* START EXERCISE MATERIALS *

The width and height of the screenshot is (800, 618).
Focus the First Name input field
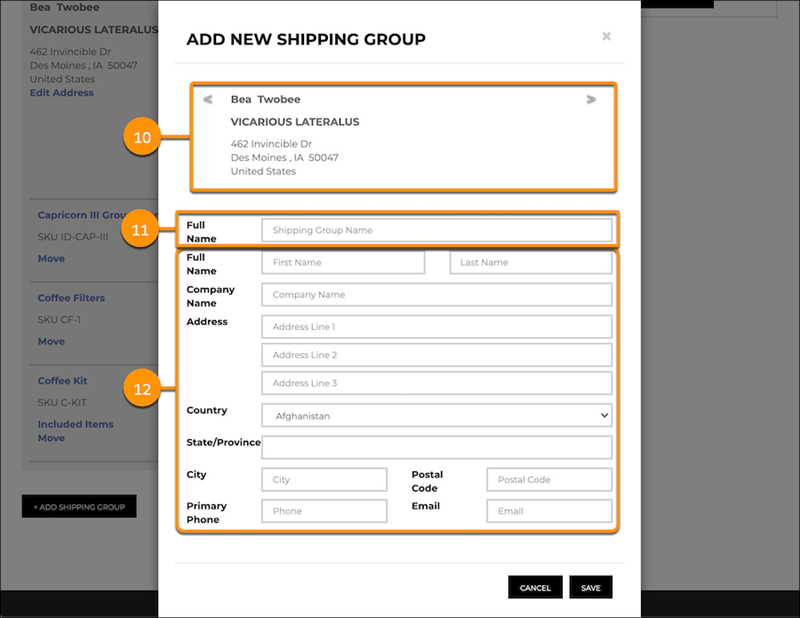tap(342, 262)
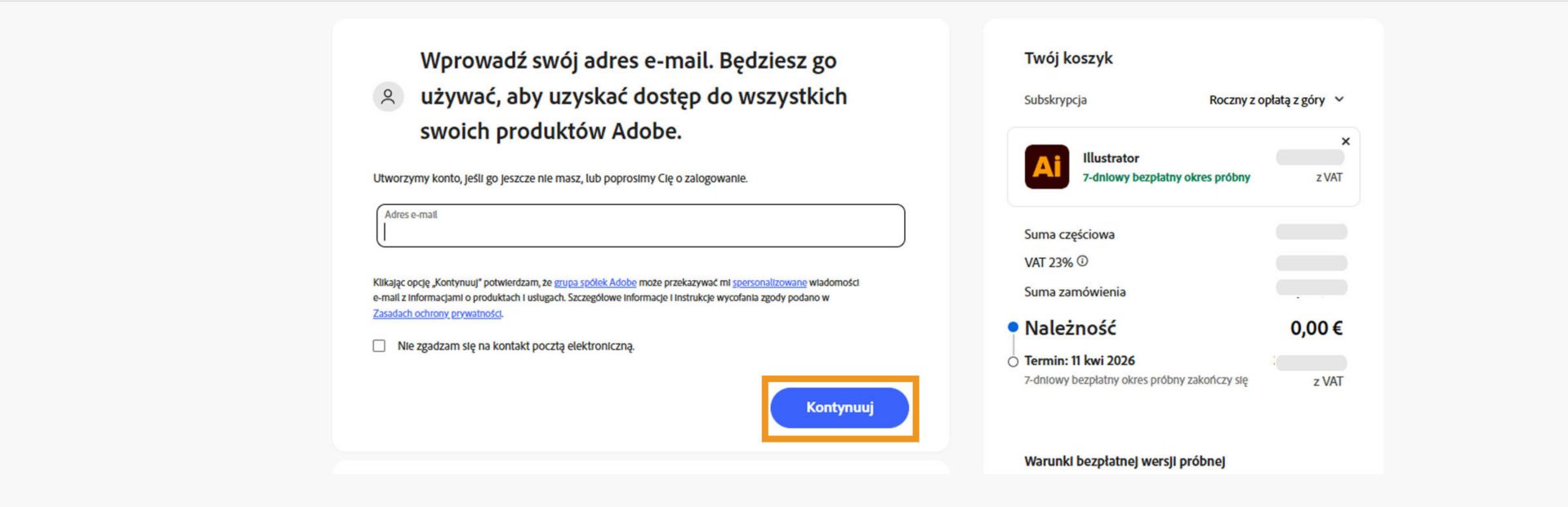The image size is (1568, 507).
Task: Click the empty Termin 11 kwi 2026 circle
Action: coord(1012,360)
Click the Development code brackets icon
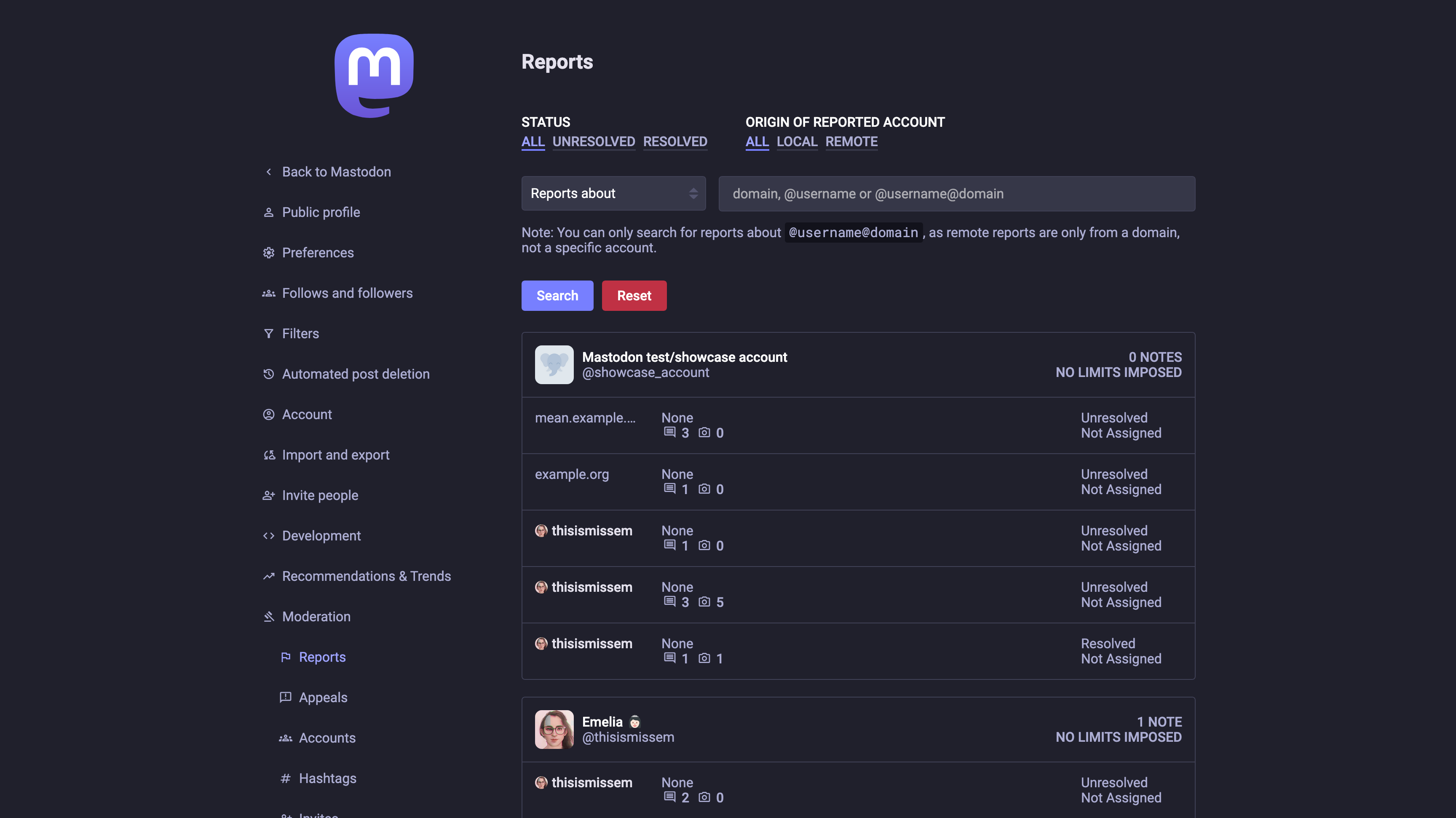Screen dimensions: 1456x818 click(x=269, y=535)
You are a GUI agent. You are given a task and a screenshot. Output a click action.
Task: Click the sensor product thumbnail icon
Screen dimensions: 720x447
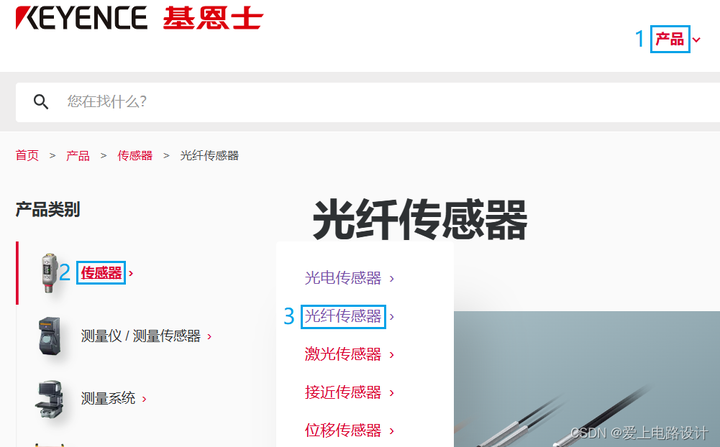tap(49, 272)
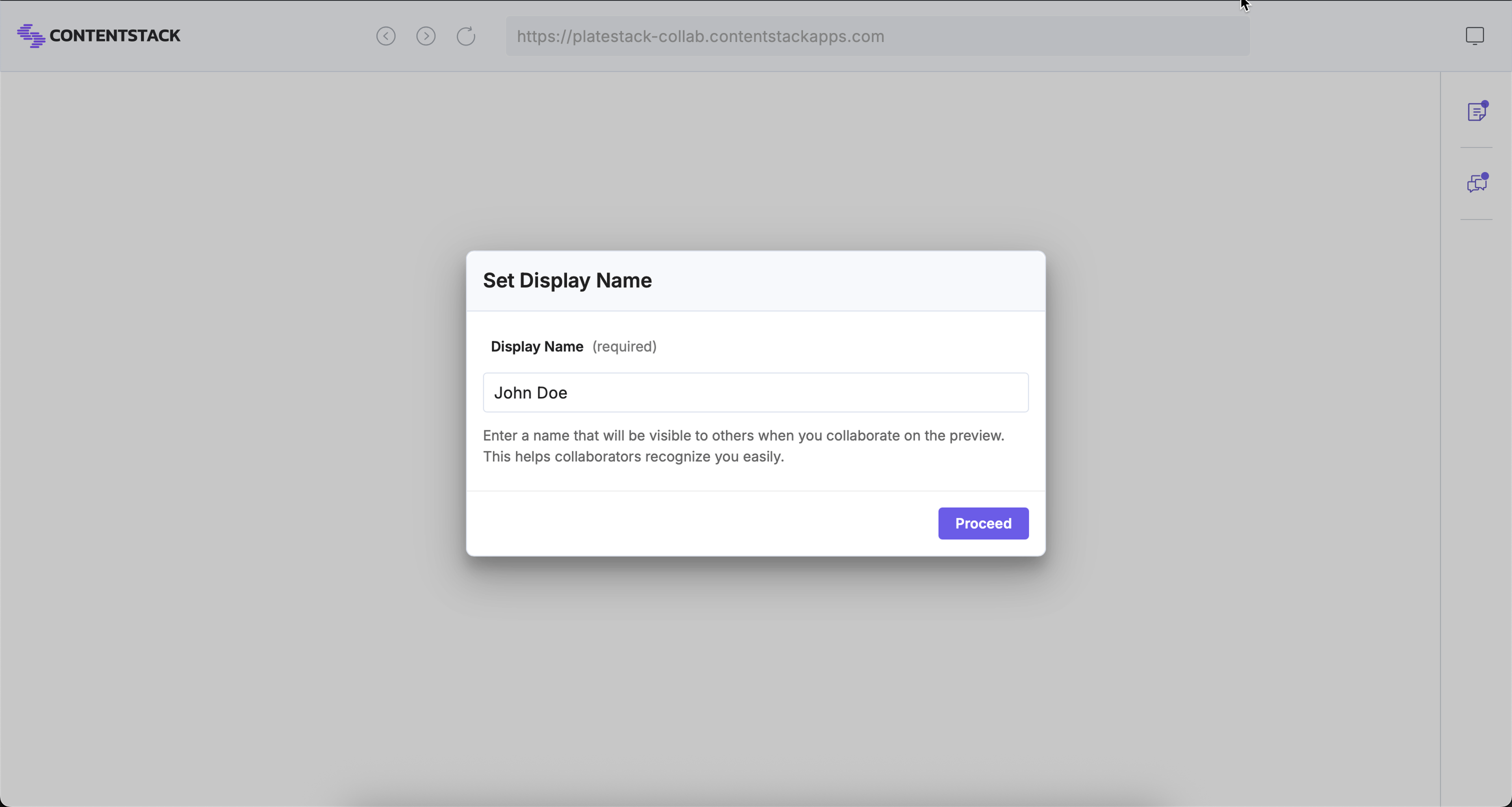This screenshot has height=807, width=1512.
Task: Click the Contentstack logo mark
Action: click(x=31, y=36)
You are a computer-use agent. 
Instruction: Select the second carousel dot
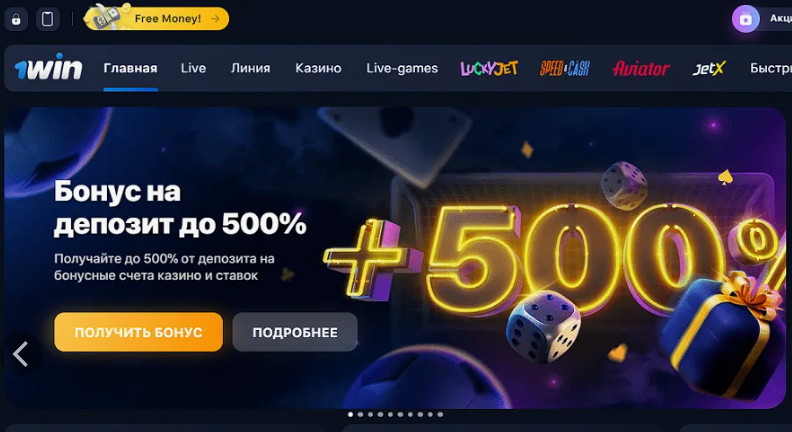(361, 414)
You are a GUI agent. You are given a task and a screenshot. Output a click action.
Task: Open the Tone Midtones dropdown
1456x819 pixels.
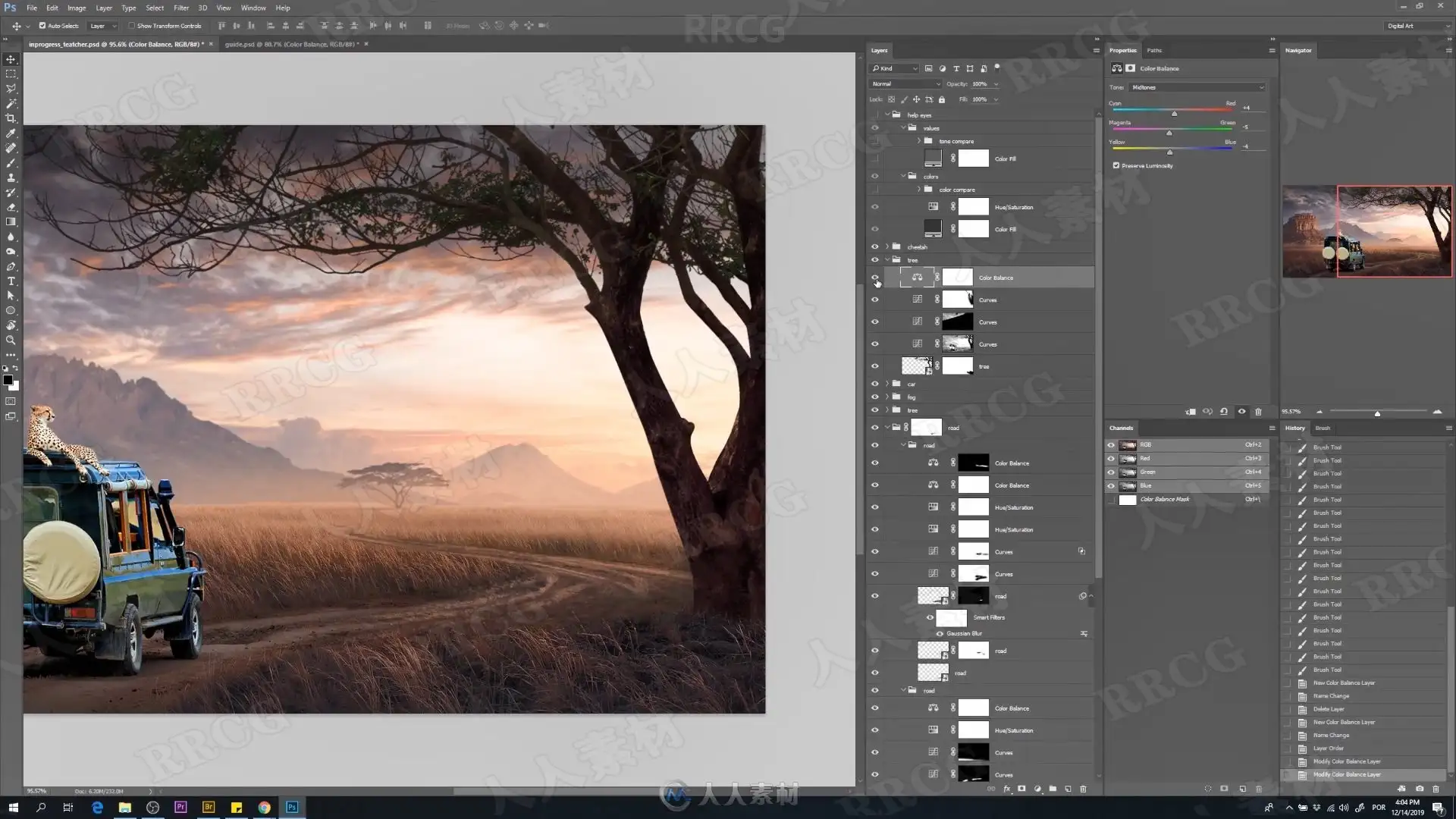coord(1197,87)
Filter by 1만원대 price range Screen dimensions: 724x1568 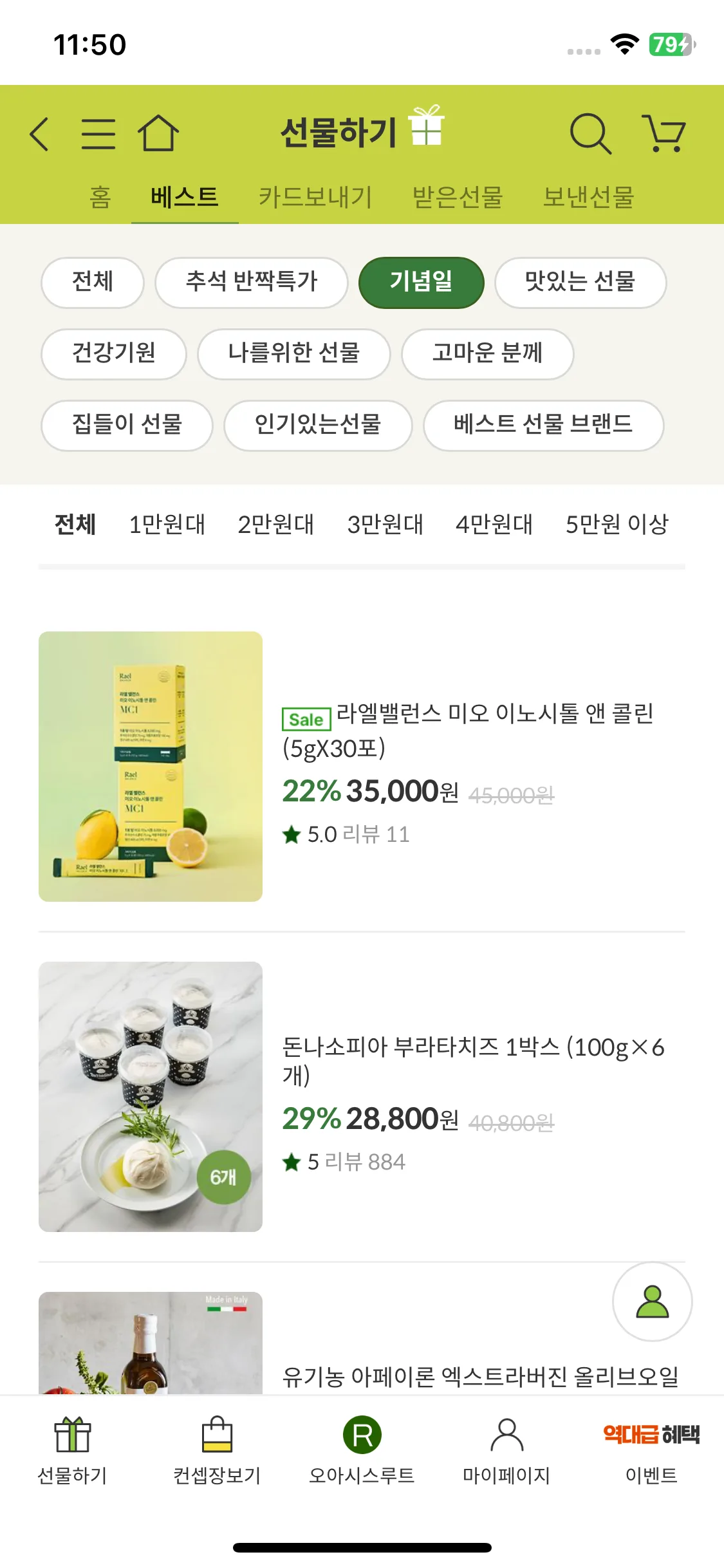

* END EXERCISE MATERIALS *

◆ WRITTEN TASK ◆
Please copy every line of the records above without changing anything, but leave out the pictures.

◆ THE OUTPUT ◆
The width and height of the screenshot is (800, 618).
Focus the First Name input field
tap(342, 262)
The image size is (1568, 507).
Task: Click the empty Termin 11 kwi 2026 circle
Action: coord(1012,360)
Click the Development code brackets icon
Screen dimensions: 1456x818 click(x=269, y=535)
You are a GUI agent. You are given a task and a screenshot. Output a click action.
Task: Click the sensor product thumbnail icon
Screen dimensions: 720x447
tap(49, 272)
This screenshot has height=807, width=1512.
Task: Click the Contentstack logo mark
Action: click(x=31, y=36)
You are a computer-use agent. 
Instruction: Select the second carousel dot
(361, 414)
You are a GUI agent. You are given a task and a screenshot. Output a click action.
Task: Open the Tone Midtones dropdown
1456x819 pixels.
coord(1197,87)
Filter by 1만원대 price range Screen dimensions: 724x1568 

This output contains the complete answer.